As far as I know, our Islamic culture does not acknowledge this term. It rather dismisses the term in favor of “full citizenship,” as stipulated in the “Medina Charter”. So, citizenship in Islam involves rights and duties for all, in line with foundations and standards that bring about justice and equality: “Indeed, Allah commands justice, grace, as well as courtesy to close relatives. He forbids indecency, wickedness, and aggression” (Qur’an 16: 90). So, they [the non-Muslims] have the same rights and duties that we have.
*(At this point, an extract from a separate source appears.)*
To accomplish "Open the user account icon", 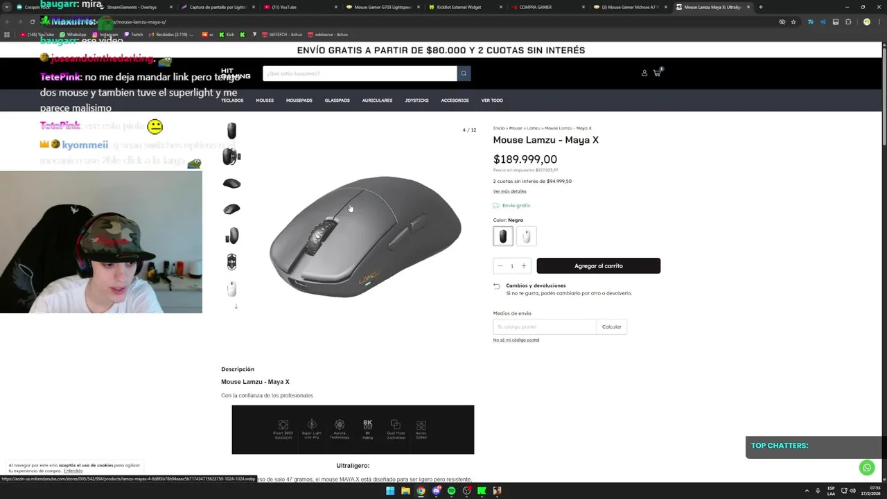I will pyautogui.click(x=644, y=73).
A Muslim citizen in Britain - for example - is a British citizen with full rights and duties. The same applies to a Christian Egyptian who is an Egyptian citizen with full rights and duties. In this capacity, neither can be described as a minority, a term that implies different degrees of citizenship. In my opinion, the consolidation of "citizenship" logic among Muslims in Europe - and in other societies of multiple identities and cultures - is a necessary step on the path of "positive integration," which we have called for in more than one Western capital. It sustains the integrity and cohesion of the country, and consolidates the sense of belonging, which is the basis of unity in the society. It also nurtures acceptance of cultural diversity and peaceful coexistence, and eliminates feelings of alienation that disturb loyalty, and make the citizens living abroad fluctuate between their homelands and the foreign lands in which they live, in their attempt to escape the sense of being a threatened minority at home.
Under contemporary government systems, we are bound to work on consolidating citizenship in the minds and cultures of the Muslims, as it is the impenetrable shield against colonial pretexts of protecting minorities under political conflicts and against their hegemonic and expansionist ambitions. Colonial powers employ the issue of “minorities” as a spearhead in their neocolonial projects of fragmentation and division (of colonized countries). The genuine concept of citizenship transcends difference in religion or sect, on the grounds that all are equal in rights and duties, and all are equal before the law. By corollary, all must defend this country and bear full responsibility towards it.